Upload form is only available when connected

Ex 6 :: Function "defeatist_search"

The following function defeatist_search implements the defeatist search algorithm.

void defeatist_search(node* n, point q, int dim, point* P, double& res) {
  if (n != NULL) {
    res = std::min(res, dist(q, P[n->idx], dim));
    if (n->left != NULL || n->right != NULL)  // internal node
      defeatist_search ( (q[n->c] <= n->m) ? n->left : n->right, q, dim, P, res);
  }
}

This basic implementation only computes (in res) the distance of the query point q to its estimated nearest neighbor. Your task is to modify it so that, in addition, it computes (in an additional parameter int& nnp) the index of the estimated nearest neighbor in the array of points P.

After you implement your version of defeatist_search, you can test locally your code by typing the commands make grader then ./grader 6 in the terminal.

Once your program passes all (or at least some) of the tests, upload your file retrieval.cpp:

Upload form is only available when connected

Ex 7 :: Function "backtracking_search"

The following function backtracking_search implements part of the backtracking search algorithm.

void backtracking_search (node* n, point q, int dim, point* P, double& res) {
  if (n != NULL) {
    res= std::min(res, dist(q, P[n->idx], dim));
    if (n->left != NULL || n->right != NULL) {  // internal node
      // ball intersects left side of H
      if (q[n->c] - res <= n->m)  
        backtracking_search ( n->left, q, dim, P, res);
      // ball intersects right side of H
      
    }
  }
}

In particular, the previous implementation searches only the left child of a node and computes (in res) the distance of the query point q to its estimated nearest neighbor.

Your task is to modify the code so that : - it implements correctly the backtracking search algorithm, by also explore the right child of a node, and - it computes (in an additional parameter int& nnp) the index of the estimated nearest neighbor in the array of points P.

After you implement your version of backtracking_search, you can test locally your code by typing the commands make grader then ./grader 7 in the terminal.

Once your program passes all (or at least some) of the tests, upload your file retrieval.cpp:

Upload form is only available when connected

Ex 8 :: (optional) Comparison of searching strategies

Now that you have implemented all the necessary functions, you can compare the speed and the accuracy of the three search algorithms, that is: linear, defeatist, and backtracking.
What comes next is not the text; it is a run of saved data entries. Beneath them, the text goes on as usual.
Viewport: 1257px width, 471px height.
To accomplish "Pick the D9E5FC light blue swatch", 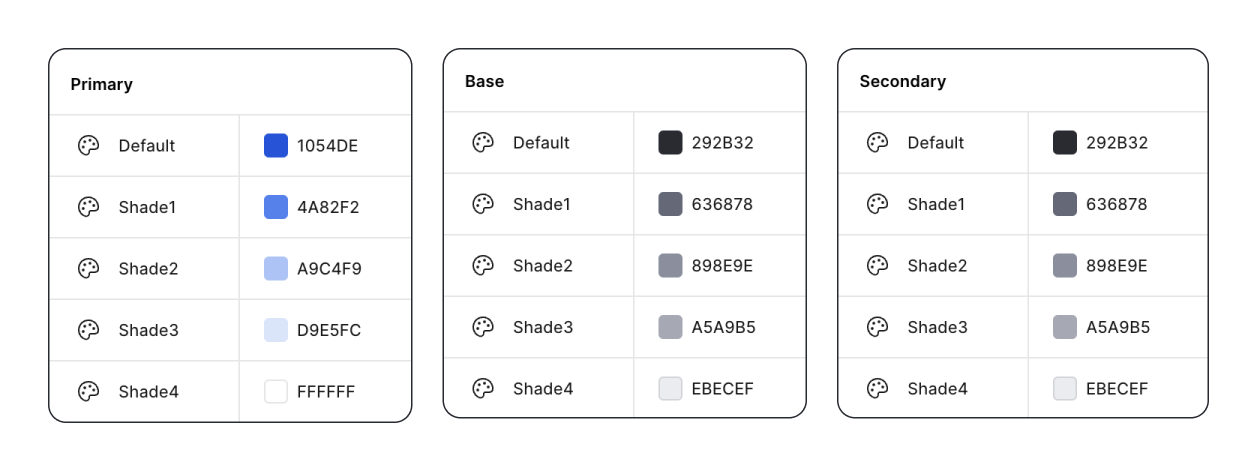I will [276, 330].
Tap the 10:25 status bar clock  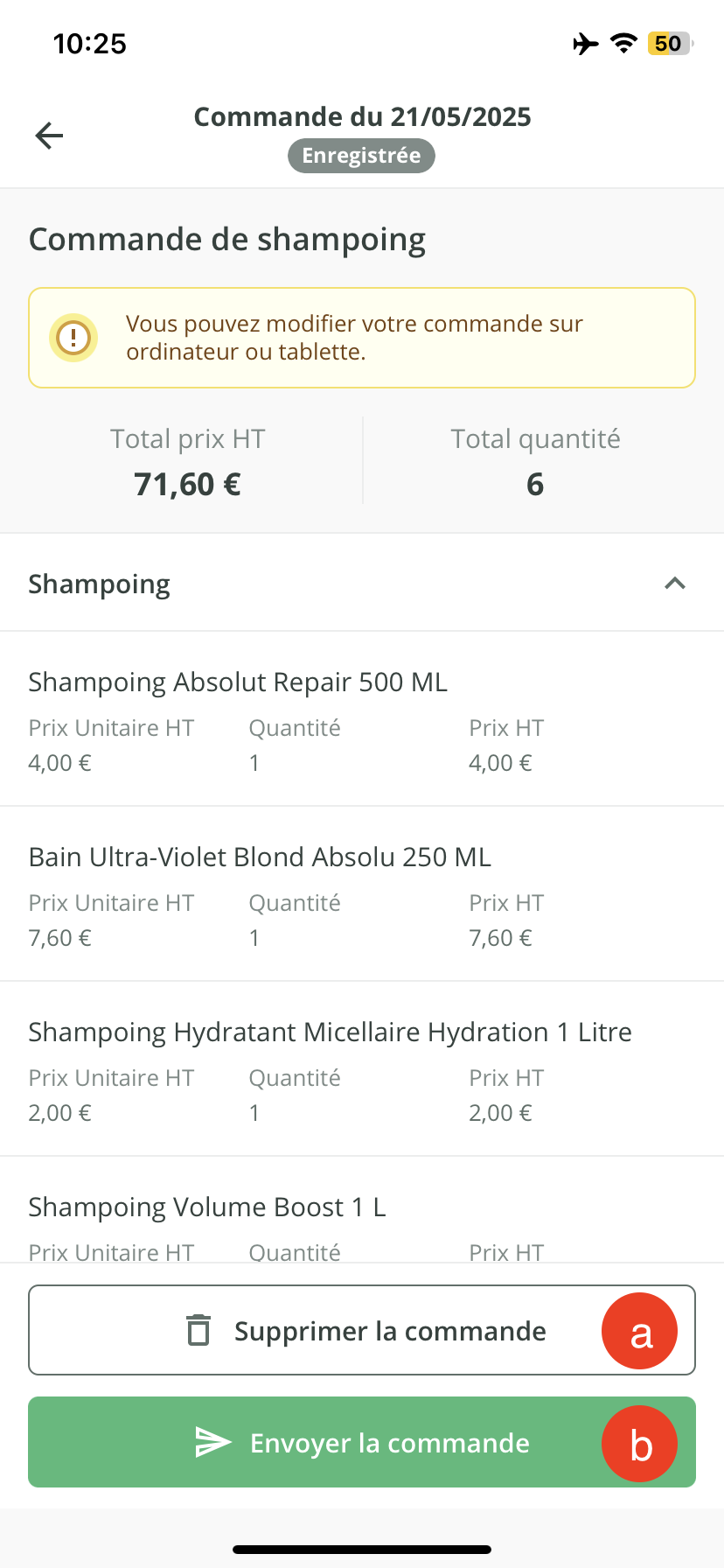tap(89, 44)

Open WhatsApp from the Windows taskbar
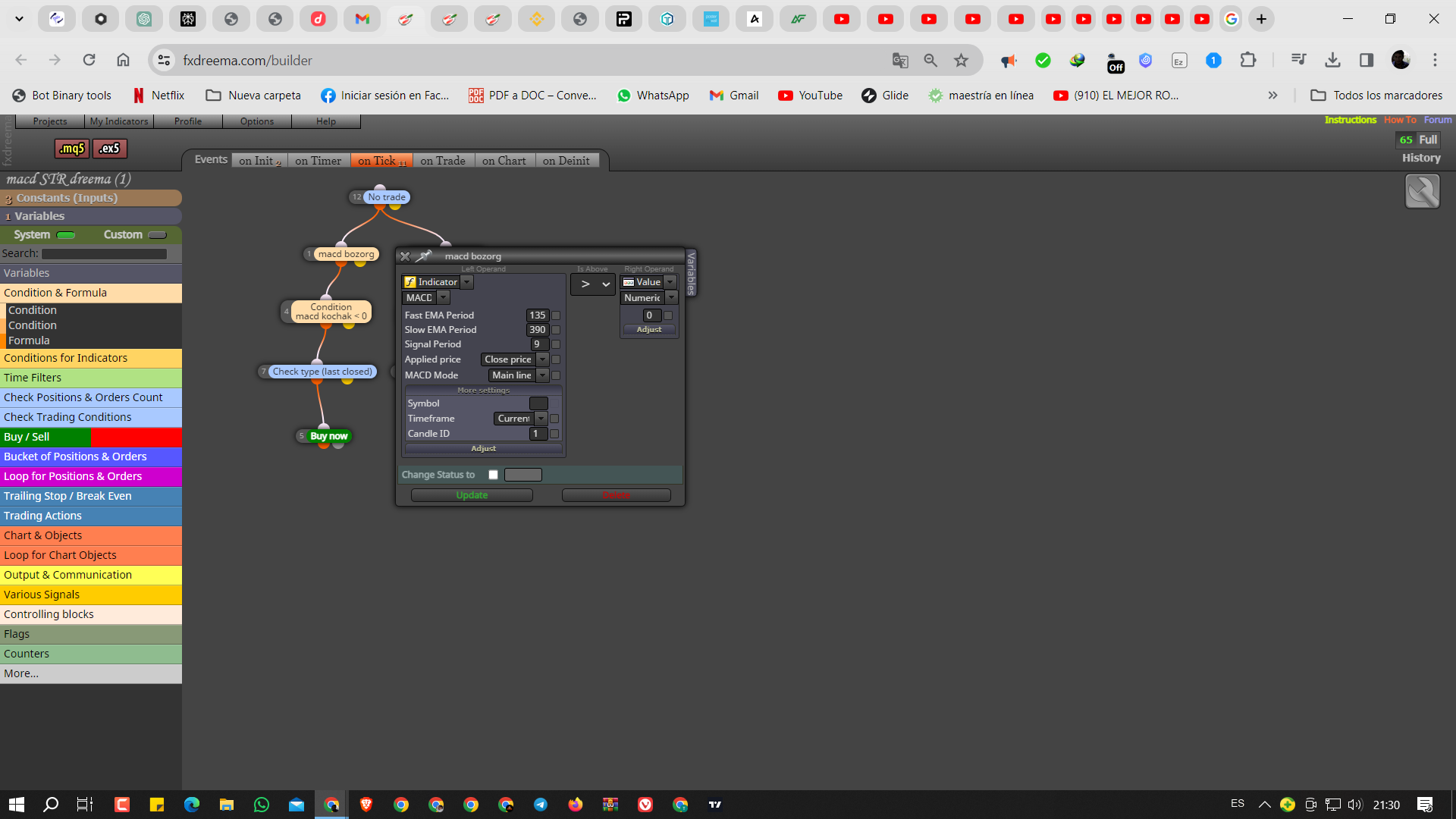(x=262, y=805)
For this you can use the provided program grader and issue the command make grader followed by ./grader 8 in the terminal. Equivalently, you can use the version of grader running on our server by uploading your file retrieval.cpp below:

Upload form is only available when connected

There is a construction of the tree that chooses, at every step, the coordinate axis along which the variance of the point cloud is maximal, to set the orientation of the splitting hyperplane. This should further improve the performance of the backtracking search. To go further, you can try implementing this version and then test it out on the same data.